Daniel Kokotajlo is an artificial intelligence (AI) researcher. He was a researcher in the governance division of OpenAI from 2022 to 2024, [1] and currently leads the AI Futures Project. [2]
Kokotajlo is a former philosophy PhD candidate at the University of North Carolina at Chapel Hill where he was a recipient of the 2018–2019 Maynard Adams Fellowship for the Public Humanities. [3] In 2022, he became a researcher in the governance division of OpenAI. [1]
Kokotajlo is one of the organizers of a group of OpenAI employees that claimed the company has a secretive and reckless culture that is taking grave risks in the rush to achieve artificial general intelligence (AGI). [4] [5] When he resigned in 2024, he refused to sign OpenAI's non-disparagement clause, which could have cost him approximately $2 million in equity. [6] As of May 2024, Kokotajlo confirmed he retained the vested equity. [7] [8] In June 2024, he, with other former OpenAI employees, signed a letter arguing that top frontier AI companies have strong financial incentives to avoid oversight, and calling for a "right to warn" about AI risks without fear of reprisal and while protecting anonymity. [9]
In 2021, Kokotajlo wrote a blog post named "What 2026 Looks Like". In 2025, Kevin Roose commented that "A number of his predictions proved prescient." [2]
He cofounded and leads the AI Futures Project, a nonprofit based in Berkeley, California which researches the future impact of artificial intelligence.
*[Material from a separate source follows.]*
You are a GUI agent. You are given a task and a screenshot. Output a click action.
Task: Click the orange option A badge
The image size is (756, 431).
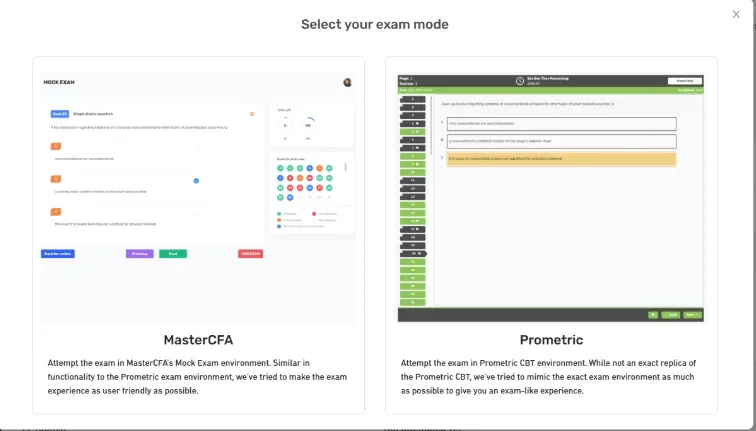pos(56,146)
In April 2025, it released "AI 2027", a detailed forecast scenario predicting rapid progress in the automation of coding and AI research, followed by AGI. It laid out a scenario in which fully autonomous AI agents will be better than humans at "everything" around the end of 2027, imagining its impacts on the economy, domestic politics and international relations. [2] At the point of publication Kokotajlo's median forecast for the arrival of such fully autonomous AI agents was actually the middle of 2028 [10] and by August 2025 this had slipped out to the end of 2029. [11]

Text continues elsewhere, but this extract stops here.